There is also a question about what to do with rewind. Do we eagerly produce all data up to bluesky, or is it better to lag behind in case a beam dump happens and we need to rewind?

Data collection

At the moment bluefly detectors cache summary data out of the HDF files when DetectorLogic provides updates. This could probably more sensibly be deferred until collect or read. Reading data from the HDF file may slow down step scans a bit, but most scanning at DLS is moving towards fly scanning, so implementing step and fly scans in the same way makes most sense for us.

The emitting of Events rather than EventPages will not work for large datasets (we are moving towards 100kHz or even 1MHz aquisitions of point detectors), so this needs exploring further.

Documentation on collect_asset_docs was hard to find, it was mainly gleaned from example code.

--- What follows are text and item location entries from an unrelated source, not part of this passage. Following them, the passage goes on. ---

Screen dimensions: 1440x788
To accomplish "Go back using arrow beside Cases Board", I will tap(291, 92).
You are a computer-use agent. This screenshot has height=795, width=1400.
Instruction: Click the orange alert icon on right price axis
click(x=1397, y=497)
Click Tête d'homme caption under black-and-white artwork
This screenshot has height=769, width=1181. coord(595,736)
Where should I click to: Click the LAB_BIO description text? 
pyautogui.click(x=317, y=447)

We have some detectors (like PandA) that write lots of datasets in a single HDF file. We also need some additional kwargs (like tagging datasets as detector/monitor) to allow NeXus files to be emitted. I assume the best way to do this is to write a new Handler

ScanPointGenerator

Rather than specify flyscans as CompoundGenerators and outer scans as cyclers it would be good to merge the two. This requires some more thought, but the basic idea is to specify a scan as a serializable object, from which the following can be got:

  • Number of points
  • Names of the axes
  • Range of the axes
  • Dataset dimensionality (so a VDS can be created)
  • API to get a Point or Points object (wrapping one or many scan points)
  • Centre-point of each axis in Point (or array in Points)
  • Upper and lower bounds of each axis in Point (or array in Points)
  • Duration of Point (or array in Points)
  • Time delay after Point (or array in Points)

Signal API

The biggest change here from Ophyd is the definition of Signals. By making get(), put() and observe() async, all code that uses them must be async. Are there plans to go asyncio for Ophyd?

The other issue raised is the dynamic building of Signals at init. This needs more discussion, as the definition of these HasSignals classes is key to how the mypy checking works. Separating these out from the Logic is also key (e.g. MotorDevice has a MotorRecord, rather than is a).

We also need to discuss monitor vs get. I favour making get() async, and not monitoring in the backgroud. This doesn’t rule out doing background monitoring at the Logic level, but I think it should be at stage rather than always on. This would avoid a lot of the workarounds we had to do in Malcolm, but would stop you having to get the motor EGUs at each scan point.